Pope accepts resignations of St. Paul archbishop, auxiliary

By Maria Wiering
Catholic News Service

ST. PAUL, Minn. (CNS) — Pope Francis accepted the resignations June 15 of Archbishop John C. Nienstedt and Auxiliary Bishop Lee A. Piche of St. Paul and Minneapolis and named coadjutor Archbishop Bernard A. Hebda of Newark, New Jersey, a canon lawyer, to be apostolic administrator of the Minnesota archdiocese.

In a statement, Archbishop Nienstedt said he submitted his resignation to Pope Francis "to give the archdiocese a new beginning amidst the many challenges we face."

"The Catholic Church is not our church, but Christ’s church, and we are merely stewards for a time," he said. "My leadership has unfortunately drawn away from the good works of his church and those who perform them. Thus, my decision to step down."

On June 5, the Ramsey County Attorney’s Office filed criminal and civil charges against the archdiocese alleging it failed to protect three boys who were sexually abused in 2008-2010 by Curtis Wehmeyer, a former priest of the archdiocese.

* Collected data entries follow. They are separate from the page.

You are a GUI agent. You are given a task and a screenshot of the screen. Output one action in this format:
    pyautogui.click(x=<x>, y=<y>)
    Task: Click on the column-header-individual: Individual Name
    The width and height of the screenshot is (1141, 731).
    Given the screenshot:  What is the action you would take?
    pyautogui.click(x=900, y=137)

Wehmeyer was convicted of the abuse and is serving a five-year prison sentence. He was dismissed from the priesthood in March.

Archbishop Nienstedt, 68, was appointed coadjutor archbishop of St. Paul and Minneapolis in 2007, and installed as its archbishop in June 2008, succeeding Archbishop Harry J. Flynn, who retired.

Previously, Archbishop Nienstedt was bishop of New Ulm, Minnesota, from 2001 to 2007, and auxiliary bishop of Detroit from 1996 to 2001.

Bishop Piche, 57, was ordained as an auxiliary for St. Paul and Minneapolis in 2009.

Archbishopd Hebda plans to serve both the Minnesota and Newark archdioceses until Pope Francis names Archbishop Nienstedt’s successor.

The Archdiocese of St. Paul and Minneapolis filed in January for reorganization under Chapter 11 of the U.S. Bankruptcy Code amid mounting claims of clergy sexual abuse. In 2013, the Minnesota Legislature lifted the civil statute of limitations on claims of child sexual abuse for a three-year period.

In May, the archdiocese announced that it would sell archdiocesan offices, including the archbishop’s residence, as part of the reorganization.

Barbara Dorris, outreach director of the Survivors Network of Those Abused by Priests, known as SNAP, welcomed the resignations. But she said that "one or two or three small steps doesn’t erase decades of complicity," and added that Pope Francis’ "public relations advisers are trying hard to burnish his imagine prior to his U.S. trip."